Попал я в Толстовский Институт, как попадал вообще во множество мест, чтобы выступить с лекцией. Тема была «Русская литература и основные черты русской культуры», аудитория – со стороны, не обитатели фермы, человек двести. Тогда в США кого угодно могло привлечь любое выступление, если только в названии стояло что-нибудь «русское». Американцы еще интересовались нами, желая понять, как это вдруг, вроде бы сам собой, перестал существовать их опасный соперник. Что собственно произошло? «Это была операция ЦРУ», – сказал не я, а мне сказали мои слушатели. Что ж, об этом пусть скажет ЦРУ, как уже говорили от лица этого ведомства о своем участии в политике других стран, я же могу сказать лишь о том, что касалось меня, а я с 1970-х годов был вовлечен в двусторонний, советско-американский, научный обмен. Литературная критика, лирика и физика – все, что касалось нас, с американской стороны субсидировалось согласно Оборонному Акту по Образованию, принятому Конгрессом США после напугавшего их полета нашего спутника. Образование ради обороны, поэтому любое культурное мероприятие было актом холодной войны и соответственно оплачивалось у американцев из военных источников. Одна из литературных конференций, в которой мы участвовали, «спонсировалась» Военно-воздушными Силами США. Набоковский перевод «Евгения Онегина» был издан и премирован на деньги крупнейшей военно-химической корпорации. Проекты по Толстому или Марку Твену с американской стороны осуществлялись наряду с такой затеей, как звездные войны, согласно все тому же оборонному постановлению, но мы, литераторы, этого как бы не замечали. Если бы мы, вернувшись домой с очередной двусторонней встречи, сообщили о том куда следует, это, как выразился мой начальник, «бросило бы нас в объятия КГБ». Рассуждал он так: сказали бы нам «спасибо» и сделались бы мы литературоведами «в штатском», а нас и так американцы считали клевретами органов и пешками партии. Когда же начальство приняло решение сообщить, что же в сущности такое наши мероприятия по литературоведению, в это время холодная война как раз закончилась – нашим поражением.

На Толстовскую ферму я приехал накануне, за день перед лекцией, и мне отвели комнату, чтобы переночевать. В комнате была батарея центрального отопления, а под ней стояла стеклянная банка: туда капала вода из подтекавшей трубы. Я сразу почувствовал себя как дома. На другой день после лекции состоялся упомянутый разговор с организаторами мероприятия, и что-нибудь через полчаса я был представлен кровной родственнице императорской четы, троюродной сестре Николая II, почти на сорок лет последнего царя моложе, Вере Константиновне Романовой.
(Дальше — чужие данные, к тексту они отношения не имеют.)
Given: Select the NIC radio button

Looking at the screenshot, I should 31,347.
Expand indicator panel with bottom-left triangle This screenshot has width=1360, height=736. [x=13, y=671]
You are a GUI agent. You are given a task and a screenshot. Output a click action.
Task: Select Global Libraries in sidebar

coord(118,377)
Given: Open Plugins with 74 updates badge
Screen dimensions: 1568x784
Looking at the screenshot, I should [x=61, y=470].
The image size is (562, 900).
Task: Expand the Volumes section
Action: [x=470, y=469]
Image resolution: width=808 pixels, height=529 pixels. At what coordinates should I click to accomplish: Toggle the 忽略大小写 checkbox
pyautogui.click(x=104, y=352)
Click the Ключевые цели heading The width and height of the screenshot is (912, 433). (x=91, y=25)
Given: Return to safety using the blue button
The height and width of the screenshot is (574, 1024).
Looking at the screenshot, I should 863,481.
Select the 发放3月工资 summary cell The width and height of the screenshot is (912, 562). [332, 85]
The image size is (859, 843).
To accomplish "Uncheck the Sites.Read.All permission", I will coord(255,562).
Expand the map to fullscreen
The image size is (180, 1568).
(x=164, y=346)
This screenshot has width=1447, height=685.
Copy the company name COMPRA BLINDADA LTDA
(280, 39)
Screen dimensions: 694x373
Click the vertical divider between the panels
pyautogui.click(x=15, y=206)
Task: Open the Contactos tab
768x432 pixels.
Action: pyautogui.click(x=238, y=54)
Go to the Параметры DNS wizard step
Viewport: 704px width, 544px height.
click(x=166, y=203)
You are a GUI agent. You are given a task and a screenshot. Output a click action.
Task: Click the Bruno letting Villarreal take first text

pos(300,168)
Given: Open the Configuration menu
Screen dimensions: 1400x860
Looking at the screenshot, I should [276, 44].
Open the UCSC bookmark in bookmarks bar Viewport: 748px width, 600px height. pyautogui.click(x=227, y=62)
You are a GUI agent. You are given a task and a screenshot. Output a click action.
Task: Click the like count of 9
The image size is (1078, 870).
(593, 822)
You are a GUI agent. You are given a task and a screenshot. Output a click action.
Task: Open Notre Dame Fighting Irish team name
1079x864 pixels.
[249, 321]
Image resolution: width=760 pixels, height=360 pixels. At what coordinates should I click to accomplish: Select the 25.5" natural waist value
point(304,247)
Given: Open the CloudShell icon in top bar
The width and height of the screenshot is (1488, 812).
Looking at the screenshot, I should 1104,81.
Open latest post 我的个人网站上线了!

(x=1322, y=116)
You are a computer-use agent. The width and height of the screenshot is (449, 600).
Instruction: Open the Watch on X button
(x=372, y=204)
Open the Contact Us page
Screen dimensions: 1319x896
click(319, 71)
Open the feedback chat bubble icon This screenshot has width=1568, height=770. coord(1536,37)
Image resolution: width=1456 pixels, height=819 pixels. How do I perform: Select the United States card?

В то время мы с женой составляли обзор для американского академического Шекспира – «Гамлет» в России» – и среди других материалов пользовались изданием знаменитой трагедии, которое подготовил ее отец, переводчик и поэт, Великий Князь Константин, печатавшийся под литерами К. Р. Заговорить ли с ней о Гамлете? Но двери небольшой светлой комнаты распахнулись передо мной благодаря волшебному лошадиному слову – ссылкой на мое знакомство с наездником, который ездил на рысаках, принадлежавших ее брату, коннозаводчику и спортсмену-конкуристу, Димитрию Константиновичу.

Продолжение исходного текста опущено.